While a picture is worth a thousand words, the spoken word can be worth much more in the physical security world. Video only tells half the story, regardless of how many megapixels are captured. Audio cues separate perception from reality.
Having audio as an integrated part of a video surveillance system can be an invaluable addition. A cry for help, the sound of breaking glass, a gunshot or an explosion in the vicinity of a camera — yet outside the camera’s field of view — could escape notice without audio.
Still, integrating audio into a video surveillance system is still not widespread. And frankly, excluding new compression methods, better quality microphones and improved analytics, not much has changed since I wrote a similar article for www.secrityinfowatch.com five years ago. Nevertheless the audio technology available today is more than enough to improve surveillance intelligence. It’s all about implementation and knowing when to add audio.
When to Add Audio
Outside of legal ramifications, audio uses in video surveillance are limitless. That’s not to say that audio capabilities should be suggested as part of every RFP, but if there’s an idea for how audio can improve a system, then there’s a solution.
First and foremost, audio detection complements video motion detection to react to events outside of the camera’s field of view or in a low-light situation when a highly light sensitive camera is not used. Video recording can be initiated when audio hits a certain decibel threshold, and it can be used to turn on lights or other systems.
Visitor management or intruder communication could also be an important auditory need for the customer. Instead of investing in an entire intercom system, the surveillance system could be used to meet the needs of communicating to visitors or warding off intruders.
Additionally, audio can be integrated into the surveillance system for remote monitoring of a restricted area or in a remote helpdesk capacity at, for instance, parking garages or bus stations.
IP-based access control systems provide another medium for leveraging audio. In a perfect visitor management system, all three — video, access and audio — combine for a true integrated solution with video and audio verification.
Then of course there are non-security uses of video surveillance with audio that can open doors to new business opportunities: telemedicine, distance learning, teaching tool packages, video conferencing, concert streaming and so on. Plenty of traditional security integrators have harnessed the power of video and audio to create completely separate and successful business units.

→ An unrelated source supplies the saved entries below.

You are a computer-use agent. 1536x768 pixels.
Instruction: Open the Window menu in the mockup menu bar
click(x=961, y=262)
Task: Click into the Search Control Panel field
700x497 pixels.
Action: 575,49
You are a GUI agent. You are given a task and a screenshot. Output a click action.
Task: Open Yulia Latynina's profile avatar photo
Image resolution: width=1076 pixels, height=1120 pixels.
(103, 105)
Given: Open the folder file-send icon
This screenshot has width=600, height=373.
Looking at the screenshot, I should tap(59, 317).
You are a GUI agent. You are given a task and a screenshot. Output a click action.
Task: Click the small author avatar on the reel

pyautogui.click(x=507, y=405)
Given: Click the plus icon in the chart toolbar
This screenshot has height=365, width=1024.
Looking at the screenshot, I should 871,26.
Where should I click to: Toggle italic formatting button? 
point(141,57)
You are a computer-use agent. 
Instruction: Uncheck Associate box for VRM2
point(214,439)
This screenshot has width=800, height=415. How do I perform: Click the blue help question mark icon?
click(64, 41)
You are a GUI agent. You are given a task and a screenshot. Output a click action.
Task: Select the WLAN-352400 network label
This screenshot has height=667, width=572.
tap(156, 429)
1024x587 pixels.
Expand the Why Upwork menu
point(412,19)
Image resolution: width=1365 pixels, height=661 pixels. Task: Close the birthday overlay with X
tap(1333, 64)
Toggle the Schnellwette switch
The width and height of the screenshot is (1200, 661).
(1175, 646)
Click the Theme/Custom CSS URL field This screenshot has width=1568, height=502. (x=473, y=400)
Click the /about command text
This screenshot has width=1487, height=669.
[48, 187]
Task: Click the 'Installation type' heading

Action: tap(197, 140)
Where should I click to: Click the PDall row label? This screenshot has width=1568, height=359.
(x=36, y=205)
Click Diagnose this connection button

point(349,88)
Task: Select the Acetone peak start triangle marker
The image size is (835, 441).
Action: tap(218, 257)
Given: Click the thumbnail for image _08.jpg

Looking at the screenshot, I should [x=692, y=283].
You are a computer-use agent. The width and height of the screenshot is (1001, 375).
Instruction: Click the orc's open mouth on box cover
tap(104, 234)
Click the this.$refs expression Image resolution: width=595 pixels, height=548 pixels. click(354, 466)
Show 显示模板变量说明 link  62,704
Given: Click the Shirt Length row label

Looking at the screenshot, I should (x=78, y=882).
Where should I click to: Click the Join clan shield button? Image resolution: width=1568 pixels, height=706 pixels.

And as with any conversation today about surveillance technology, the focus often shifts to intelligence. Audio intelligence can tell a camera to record on the sound of a voice, broken glass or a gunshot. It can enact an alarm to sound or alert a business owner to a potential situation. It can even instruct a PTZ camera to focus on a specific area of a scene and track movement. But as with all promises of intelligent analytics, expectations must be properly set and the system must be tested before deployment.
Audio Tech Tips
The first thing to understand is that integrating audio is much easier and less costly with network video as opposed to analog CCTV. Video and audio can be sent over the same cable, which reduces cabling cost and installation effort while helping to better synchronize data. Also, in an analog system, if the distance between the microphone and recording station is too long, balanced audio equipment will be needed — further increasing system cost and installation complexity.
When an IP camera or video encoder has support for audio, it typically includes a built-in microphone but rarely a speaker. This is important if you require two-way communications (more on this later). If the device does not have a built-in microphone, then often it will have a line-in jack for an external one. The built-in microphone may be appropriate for some applications, but an external microphone may provide a better solution for applications that require higher quality sound or need to place the microphone at a specific location. There are three main types of microphones: dynamic, condenser and electret.